### [Written problem A]
Can you write out the part of the temperature events demo page starting with "There are 3" and going on through "and variable groups.", word for word?
### [Written problem B]
Could you repeat the lines of the listing exactly, starting with the line with "The height and width of the screenshot is (486, 640)." and going on through the end of the listing, giving only those lines?

### [Page text]

Name		Name	Last commit message	Last commit date
parent directory ..
devops		devops
functions		functions
images		images
infra		infra
loadtesting		loadtesting
README.md		README.md

README.md

DataOps - Temperature Events Demo

The sample demonstrates how Events can be processed in a streaming serverless pipeline, while using Observability and load testing to provide insight into performance capabilities.

Solution Overview
- Architecture
- Technologies used
How to use the sample
Well Architected Framework (WAF)
Key Learnings
Azure Function logic
- Device Filter
- Temperature Filter
EventHub & Azure Function scaling
Infrastructure as Code
- Modularize Terraform
- Isolation of Environment
Observability
- Showing metrics on Azure dashboard
- Application Insights
Load testing
- Load testing architecture

Solution Overview

The solution receives a stream of readings from IoT devices within buildings. These IoT devices are sending values for different sensors and events (e.g. temperature readings, movement senors, door triggers) to indicate the state of a room and building. This streaming pipeline demonstrates how serverless functions can be utilised to filter, process, and split the stream. As this is a stream processing platform, performance is critical to ensure that processing does not 'fall behind' the rate that new events are sent. Observability is implemented to give visibility into the performance of the system to indicate if the system is performing. Load testing is combined with observability to give an indication of system capability under load. The entire infrastructure deployment is orchestrated via Terraform.

Architecture

The following shows the overall architecture of the solution.

Message payload

Field name	Description
deviceId	Device ID
temperature	temperature reading sensor
time	timestamp of value

Technologies used

It makes use of the following azure services:

How to use the sample

IMPORTANT NOTE: As with all Azure Deployments, this will incur associated costs. Remember to teardown all related resources after use to avoid unnecessary costs. See here for list of deployed resources.

Setup and Deployment

There are 3 major steps to running the sample. Follow each sub-page in order:

Prerequisites

Accounts
- Github account [Optional]
- Azure Account
  - Permissions needed: ability to create and deploy to an azure resource group, a service principal, and grant the collaborator role to the service principal over the resource group.
- Azure DevOps Project
  - Permissions needed: ability to create service connections, pipelines and variable groups.
Software
- Azure CLI 2.18+
- Terraform 0.14+
- Azure Functions core tools [Optional]

Deployed Resources

After a successful deployment, you should have the following resources:

Resource group 1 (Terraform state & secrets storage)
- Azure Key Vault
- Storage account
Resource group 2 (Temperature Events sample)
- Application insights
- Azure Key Vault
- Event Hub x4
- Azure Function x2

Well Architected Framework (WAF)

### [Record extracts]
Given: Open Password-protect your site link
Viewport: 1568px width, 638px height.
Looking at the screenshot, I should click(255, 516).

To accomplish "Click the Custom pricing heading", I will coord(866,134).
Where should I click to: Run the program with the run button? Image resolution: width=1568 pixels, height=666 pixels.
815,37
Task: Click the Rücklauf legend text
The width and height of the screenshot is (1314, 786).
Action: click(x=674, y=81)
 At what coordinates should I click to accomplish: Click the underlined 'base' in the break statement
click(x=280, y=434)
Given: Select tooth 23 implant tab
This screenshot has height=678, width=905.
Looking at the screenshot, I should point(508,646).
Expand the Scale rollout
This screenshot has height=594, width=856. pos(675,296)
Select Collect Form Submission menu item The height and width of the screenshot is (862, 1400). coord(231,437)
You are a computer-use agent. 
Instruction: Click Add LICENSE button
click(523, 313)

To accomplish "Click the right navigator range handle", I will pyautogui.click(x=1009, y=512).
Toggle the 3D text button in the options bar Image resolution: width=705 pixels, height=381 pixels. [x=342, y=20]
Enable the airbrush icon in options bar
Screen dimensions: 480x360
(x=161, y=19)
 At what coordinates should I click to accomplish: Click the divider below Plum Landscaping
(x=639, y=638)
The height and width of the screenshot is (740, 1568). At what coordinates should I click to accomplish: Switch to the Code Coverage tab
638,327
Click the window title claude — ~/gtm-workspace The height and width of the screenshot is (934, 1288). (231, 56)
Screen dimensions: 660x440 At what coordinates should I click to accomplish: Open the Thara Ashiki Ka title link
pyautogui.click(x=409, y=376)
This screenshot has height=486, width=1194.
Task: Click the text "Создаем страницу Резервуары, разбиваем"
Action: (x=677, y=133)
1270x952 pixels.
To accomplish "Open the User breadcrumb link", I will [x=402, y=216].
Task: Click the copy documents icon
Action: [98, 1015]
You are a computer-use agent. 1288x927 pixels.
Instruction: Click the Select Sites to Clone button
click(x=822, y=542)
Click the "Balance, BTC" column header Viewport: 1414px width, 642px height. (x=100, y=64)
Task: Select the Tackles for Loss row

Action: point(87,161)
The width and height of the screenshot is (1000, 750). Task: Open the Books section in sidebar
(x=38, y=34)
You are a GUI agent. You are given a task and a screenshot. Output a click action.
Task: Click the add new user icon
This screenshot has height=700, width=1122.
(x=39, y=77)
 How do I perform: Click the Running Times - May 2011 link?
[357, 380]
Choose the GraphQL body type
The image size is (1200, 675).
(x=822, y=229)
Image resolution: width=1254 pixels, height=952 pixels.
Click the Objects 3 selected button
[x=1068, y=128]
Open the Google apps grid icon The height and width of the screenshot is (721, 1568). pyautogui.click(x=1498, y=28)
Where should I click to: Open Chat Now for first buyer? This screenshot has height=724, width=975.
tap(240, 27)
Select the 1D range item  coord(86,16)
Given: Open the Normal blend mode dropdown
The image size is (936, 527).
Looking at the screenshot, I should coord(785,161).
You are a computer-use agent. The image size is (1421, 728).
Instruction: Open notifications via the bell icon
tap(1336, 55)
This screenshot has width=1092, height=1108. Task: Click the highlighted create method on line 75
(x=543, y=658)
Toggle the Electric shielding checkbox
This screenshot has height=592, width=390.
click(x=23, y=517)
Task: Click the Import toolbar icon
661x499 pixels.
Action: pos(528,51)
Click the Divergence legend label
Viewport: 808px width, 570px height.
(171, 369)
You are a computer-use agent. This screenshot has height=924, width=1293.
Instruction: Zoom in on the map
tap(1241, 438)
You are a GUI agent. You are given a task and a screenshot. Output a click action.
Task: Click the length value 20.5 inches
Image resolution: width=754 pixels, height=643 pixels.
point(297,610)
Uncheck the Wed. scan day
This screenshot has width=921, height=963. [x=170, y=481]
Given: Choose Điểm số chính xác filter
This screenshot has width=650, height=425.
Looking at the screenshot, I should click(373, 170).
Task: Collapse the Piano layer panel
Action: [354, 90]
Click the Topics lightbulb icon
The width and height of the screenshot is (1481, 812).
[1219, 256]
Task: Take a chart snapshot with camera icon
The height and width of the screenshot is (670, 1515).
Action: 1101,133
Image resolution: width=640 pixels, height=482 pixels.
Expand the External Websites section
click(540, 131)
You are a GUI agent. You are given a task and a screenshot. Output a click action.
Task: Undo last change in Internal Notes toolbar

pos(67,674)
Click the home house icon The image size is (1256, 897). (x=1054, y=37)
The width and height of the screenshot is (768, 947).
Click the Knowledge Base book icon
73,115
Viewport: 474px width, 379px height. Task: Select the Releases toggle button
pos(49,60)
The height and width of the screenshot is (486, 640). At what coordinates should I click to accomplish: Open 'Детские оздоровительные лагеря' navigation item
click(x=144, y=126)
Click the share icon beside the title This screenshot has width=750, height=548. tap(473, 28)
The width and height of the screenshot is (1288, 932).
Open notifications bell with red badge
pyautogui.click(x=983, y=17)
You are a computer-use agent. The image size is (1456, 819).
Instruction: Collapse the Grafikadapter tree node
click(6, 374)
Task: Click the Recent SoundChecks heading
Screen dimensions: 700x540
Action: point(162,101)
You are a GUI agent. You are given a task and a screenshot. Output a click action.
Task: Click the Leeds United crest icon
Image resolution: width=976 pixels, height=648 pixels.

### [Expected answer A]
There are 3 major steps to running the sample. Follow each sub-page in order:

Prerequisites

Accounts
- Github account [Optional]
- Azure Account
  - Permissions needed: ability to create and deploy to an azure resource group, a service principal, and grant the collaborator role to the service principal over the resource group.
- Azure DevOps Project
  - Permissions needed: ability to create service connections, pipelines and variable groups.

### [Expected answer B]
The height and width of the screenshot is (486, 640). At what coordinates should I click to accomplish: Open 'Детские оздоровительные лагеря' navigation item
click(x=144, y=126)
Click the share icon beside the title This screenshot has width=750, height=548. tap(473, 28)
The width and height of the screenshot is (1288, 932).
Open notifications bell with red badge
pyautogui.click(x=983, y=17)
You are a computer-use agent. The image size is (1456, 819).
Instruction: Collapse the Grafikadapter tree node
click(6, 374)
Task: Click the Recent SoundChecks heading
Screen dimensions: 700x540
Action: point(162,101)
You are a GUI agent. You are given a task and a screenshot. Output a click action.
Task: Click the Leeds United crest icon
Image resolution: width=976 pixels, height=648 pixels.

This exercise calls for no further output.